===== The records
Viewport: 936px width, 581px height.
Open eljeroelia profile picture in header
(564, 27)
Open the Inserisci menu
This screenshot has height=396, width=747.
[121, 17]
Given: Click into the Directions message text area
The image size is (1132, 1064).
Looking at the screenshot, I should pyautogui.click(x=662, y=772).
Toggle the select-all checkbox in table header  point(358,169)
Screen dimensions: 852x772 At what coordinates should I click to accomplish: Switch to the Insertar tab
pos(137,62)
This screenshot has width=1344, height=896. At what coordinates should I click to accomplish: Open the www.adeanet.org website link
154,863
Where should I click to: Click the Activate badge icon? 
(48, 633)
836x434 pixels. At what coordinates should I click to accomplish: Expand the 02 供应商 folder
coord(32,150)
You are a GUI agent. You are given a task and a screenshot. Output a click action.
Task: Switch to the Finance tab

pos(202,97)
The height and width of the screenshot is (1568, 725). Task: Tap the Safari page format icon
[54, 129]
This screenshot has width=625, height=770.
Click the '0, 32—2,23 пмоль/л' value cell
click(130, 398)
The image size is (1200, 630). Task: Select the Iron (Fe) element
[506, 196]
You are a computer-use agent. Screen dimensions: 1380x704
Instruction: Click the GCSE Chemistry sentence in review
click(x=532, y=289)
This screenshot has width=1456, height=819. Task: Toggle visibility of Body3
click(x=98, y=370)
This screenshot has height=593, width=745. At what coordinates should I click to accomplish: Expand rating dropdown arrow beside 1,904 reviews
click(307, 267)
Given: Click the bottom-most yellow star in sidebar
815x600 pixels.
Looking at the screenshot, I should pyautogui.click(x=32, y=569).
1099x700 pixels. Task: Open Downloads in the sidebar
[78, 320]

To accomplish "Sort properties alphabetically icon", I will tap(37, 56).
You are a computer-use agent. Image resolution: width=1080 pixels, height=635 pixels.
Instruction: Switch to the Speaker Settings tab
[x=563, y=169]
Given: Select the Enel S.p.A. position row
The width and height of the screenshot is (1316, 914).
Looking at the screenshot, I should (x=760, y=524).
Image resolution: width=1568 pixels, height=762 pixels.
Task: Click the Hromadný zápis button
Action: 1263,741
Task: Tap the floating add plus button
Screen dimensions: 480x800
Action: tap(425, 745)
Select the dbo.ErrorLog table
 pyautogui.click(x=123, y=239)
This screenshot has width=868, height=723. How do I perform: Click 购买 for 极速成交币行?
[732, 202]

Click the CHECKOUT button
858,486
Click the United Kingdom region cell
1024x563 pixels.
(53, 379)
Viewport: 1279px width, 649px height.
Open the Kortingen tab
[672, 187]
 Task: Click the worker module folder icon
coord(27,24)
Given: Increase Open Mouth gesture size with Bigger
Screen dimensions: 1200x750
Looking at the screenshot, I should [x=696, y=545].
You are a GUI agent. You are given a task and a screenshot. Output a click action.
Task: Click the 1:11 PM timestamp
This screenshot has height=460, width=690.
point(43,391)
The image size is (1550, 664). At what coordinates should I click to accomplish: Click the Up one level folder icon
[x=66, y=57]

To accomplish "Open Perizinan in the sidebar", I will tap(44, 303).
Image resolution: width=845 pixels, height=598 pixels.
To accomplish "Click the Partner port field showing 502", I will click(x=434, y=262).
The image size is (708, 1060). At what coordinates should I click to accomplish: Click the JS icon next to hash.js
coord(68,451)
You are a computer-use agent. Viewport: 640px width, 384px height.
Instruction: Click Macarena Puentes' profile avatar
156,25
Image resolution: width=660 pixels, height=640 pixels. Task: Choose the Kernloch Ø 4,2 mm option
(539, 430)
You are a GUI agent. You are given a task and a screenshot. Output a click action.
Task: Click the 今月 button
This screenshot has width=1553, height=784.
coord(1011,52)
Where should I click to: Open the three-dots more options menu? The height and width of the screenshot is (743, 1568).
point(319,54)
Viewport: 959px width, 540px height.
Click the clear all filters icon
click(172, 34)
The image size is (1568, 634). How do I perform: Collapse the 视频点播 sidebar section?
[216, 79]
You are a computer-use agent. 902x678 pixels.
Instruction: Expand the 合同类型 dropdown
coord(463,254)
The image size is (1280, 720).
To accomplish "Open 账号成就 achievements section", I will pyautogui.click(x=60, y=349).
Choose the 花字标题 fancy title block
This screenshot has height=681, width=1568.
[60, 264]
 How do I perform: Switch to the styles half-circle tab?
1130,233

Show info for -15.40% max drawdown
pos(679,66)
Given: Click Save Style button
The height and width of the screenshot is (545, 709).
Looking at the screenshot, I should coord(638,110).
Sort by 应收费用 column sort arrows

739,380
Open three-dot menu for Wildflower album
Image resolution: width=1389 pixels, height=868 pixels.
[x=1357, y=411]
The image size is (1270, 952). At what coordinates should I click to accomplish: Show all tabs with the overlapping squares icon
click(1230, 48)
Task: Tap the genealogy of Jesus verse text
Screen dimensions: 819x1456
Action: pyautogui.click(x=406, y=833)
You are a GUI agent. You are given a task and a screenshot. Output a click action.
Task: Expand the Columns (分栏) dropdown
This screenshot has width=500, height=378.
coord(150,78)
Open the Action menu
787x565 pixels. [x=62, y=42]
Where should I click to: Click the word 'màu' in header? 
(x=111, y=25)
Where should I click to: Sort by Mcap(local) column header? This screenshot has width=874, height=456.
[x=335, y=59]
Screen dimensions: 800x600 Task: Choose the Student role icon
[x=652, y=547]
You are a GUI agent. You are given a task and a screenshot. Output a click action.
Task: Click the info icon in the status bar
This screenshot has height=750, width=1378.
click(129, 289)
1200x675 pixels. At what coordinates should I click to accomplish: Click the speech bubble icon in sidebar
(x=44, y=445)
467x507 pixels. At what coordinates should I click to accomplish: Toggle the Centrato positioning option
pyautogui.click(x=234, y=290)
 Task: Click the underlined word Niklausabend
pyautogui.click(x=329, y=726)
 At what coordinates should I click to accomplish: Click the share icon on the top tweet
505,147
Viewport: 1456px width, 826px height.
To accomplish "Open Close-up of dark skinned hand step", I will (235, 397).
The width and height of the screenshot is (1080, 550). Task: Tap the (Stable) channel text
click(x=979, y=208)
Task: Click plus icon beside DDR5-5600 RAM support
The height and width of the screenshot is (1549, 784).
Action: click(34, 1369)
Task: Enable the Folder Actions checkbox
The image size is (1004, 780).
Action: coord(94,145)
==========
### Your instructions
Retype the data in full and match it exactly.

### Result of this exercise
Viewport: 936px width, 581px height.
Open eljeroelia profile picture in header
(564, 27)
Open the Inserisci menu
This screenshot has height=396, width=747.
[121, 17]
Given: Click into the Directions message text area
The image size is (1132, 1064).
Looking at the screenshot, I should pyautogui.click(x=662, y=772).
Toggle the select-all checkbox in table header  point(358,169)
Screen dimensions: 852x772 At what coordinates should I click to accomplish: Switch to the Insertar tab
pos(137,62)
This screenshot has width=1344, height=896. At what coordinates should I click to accomplish: Open the www.adeanet.org website link
154,863
Where should I click to: Click the Activate badge icon? 
(48, 633)
836x434 pixels. At what coordinates should I click to accomplish: Expand the 02 供应商 folder
coord(32,150)
You are a GUI agent. You are given a task and a screenshot. Output a click action.
Task: Switch to the Finance tab

pos(202,97)
The height and width of the screenshot is (1568, 725). Task: Tap the Safari page format icon
[54, 129]
This screenshot has width=625, height=770.
Click the '0, 32—2,23 пмоль/л' value cell
click(130, 398)
The image size is (1200, 630). Task: Select the Iron (Fe) element
[506, 196]
You are a computer-use agent. Screen dimensions: 1380x704
Instruction: Click the GCSE Chemistry sentence in review
click(x=532, y=289)
This screenshot has width=1456, height=819. Task: Toggle visibility of Body3
click(x=98, y=370)
This screenshot has height=593, width=745. At what coordinates should I click to accomplish: Expand rating dropdown arrow beside 1,904 reviews
click(307, 267)
Given: Click the bottom-most yellow star in sidebar
815x600 pixels.
Looking at the screenshot, I should pyautogui.click(x=32, y=569).
1099x700 pixels. Task: Open Downloads in the sidebar
[78, 320]

To accomplish "Sort properties alphabetically icon", I will tap(37, 56).
You are a computer-use agent. Image resolution: width=1080 pixels, height=635 pixels.
Instruction: Switch to the Speaker Settings tab
[x=563, y=169]
Given: Select the Enel S.p.A. position row
The width and height of the screenshot is (1316, 914).
Looking at the screenshot, I should (x=760, y=524).
Image resolution: width=1568 pixels, height=762 pixels.
Task: Click the Hromadný zápis button
Action: 1263,741
Task: Tap the floating add plus button
Screen dimensions: 480x800
Action: tap(425, 745)
Select the dbo.ErrorLog table
 pyautogui.click(x=123, y=239)
This screenshot has width=868, height=723. How do I perform: Click 购买 for 极速成交币行?
[732, 202]

Click the CHECKOUT button
858,486
Click the United Kingdom region cell
1024x563 pixels.
(53, 379)
Viewport: 1279px width, 649px height.
Open the Kortingen tab
[672, 187]
 Task: Click the worker module folder icon
coord(27,24)
Given: Increase Open Mouth gesture size with Bigger
Screen dimensions: 1200x750
Looking at the screenshot, I should [x=696, y=545].
You are a GUI agent. You are given a task and a screenshot. Output a click action.
Task: Click the 1:11 PM timestamp
This screenshot has height=460, width=690.
point(43,391)
The image size is (1550, 664). At what coordinates should I click to accomplish: Click the Up one level folder icon
[x=66, y=57]

To accomplish "Open Perizinan in the sidebar", I will tap(44, 303).
Image resolution: width=845 pixels, height=598 pixels.
To accomplish "Click the Partner port field showing 502", I will click(x=434, y=262).
The image size is (708, 1060). At what coordinates should I click to accomplish: Click the JS icon next to hash.js
coord(68,451)
You are a computer-use agent. Viewport: 640px width, 384px height.
Instruction: Click Macarena Puentes' profile avatar
156,25
Image resolution: width=660 pixels, height=640 pixels. Task: Choose the Kernloch Ø 4,2 mm option
(539, 430)
You are a GUI agent. You are given a task and a screenshot. Output a click action.
Task: Click the 今月 button
This screenshot has width=1553, height=784.
coord(1011,52)
Where should I click to: Open the three-dots more options menu? The height and width of the screenshot is (743, 1568).
point(319,54)
Viewport: 959px width, 540px height.
Click the clear all filters icon
click(172, 34)
The image size is (1568, 634). How do I perform: Collapse the 视频点播 sidebar section?
[216, 79]
You are a computer-use agent. 902x678 pixels.
Instruction: Expand the 合同类型 dropdown
coord(463,254)
The image size is (1280, 720).
To accomplish "Open 账号成就 achievements section", I will pyautogui.click(x=60, y=349).
Choose the 花字标题 fancy title block
This screenshot has height=681, width=1568.
[60, 264]
 How do I perform: Switch to the styles half-circle tab?
1130,233

Show info for -15.40% max drawdown
pos(679,66)
Given: Click Save Style button
The height and width of the screenshot is (545, 709).
Looking at the screenshot, I should coord(638,110).
Sort by 应收费用 column sort arrows

739,380
Open three-dot menu for Wildflower album
Image resolution: width=1389 pixels, height=868 pixels.
[x=1357, y=411]
The image size is (1270, 952). At what coordinates should I click to accomplish: Show all tabs with the overlapping squares icon
click(1230, 48)
Task: Tap the genealogy of Jesus verse text
Screen dimensions: 819x1456
Action: pyautogui.click(x=406, y=833)
You are a GUI agent. You are given a task and a screenshot. Output a click action.
Task: Expand the Columns (分栏) dropdown
This screenshot has width=500, height=378.
coord(150,78)
Open the Action menu
787x565 pixels. [x=62, y=42]
Where should I click to: Click the word 'màu' in header? 
(x=111, y=25)
Where should I click to: Sort by Mcap(local) column header? This screenshot has width=874, height=456.
[x=335, y=59]
Screen dimensions: 800x600 Task: Choose the Student role icon
[x=652, y=547]
You are a GUI agent. You are given a task and a screenshot. Output a click action.
Task: Click the info icon in the status bar
This screenshot has height=750, width=1378.
click(129, 289)
1200x675 pixels. At what coordinates should I click to accomplish: Click the speech bubble icon in sidebar
(x=44, y=445)
467x507 pixels. At what coordinates should I click to accomplish: Toggle the Centrato positioning option
pyautogui.click(x=234, y=290)
 Task: Click the underlined word Niklausabend
pyautogui.click(x=329, y=726)
 At what coordinates should I click to accomplish: Click the share icon on the top tweet
505,147
Viewport: 1456px width, 826px height.
To accomplish "Open Close-up of dark skinned hand step", I will (235, 397).
The width and height of the screenshot is (1080, 550). Task: Tap the (Stable) channel text
click(x=979, y=208)
Task: Click plus icon beside DDR5-5600 RAM support
The height and width of the screenshot is (1549, 784).
Action: click(34, 1369)
Task: Enable the Folder Actions checkbox
The image size is (1004, 780).
Action: coord(94,145)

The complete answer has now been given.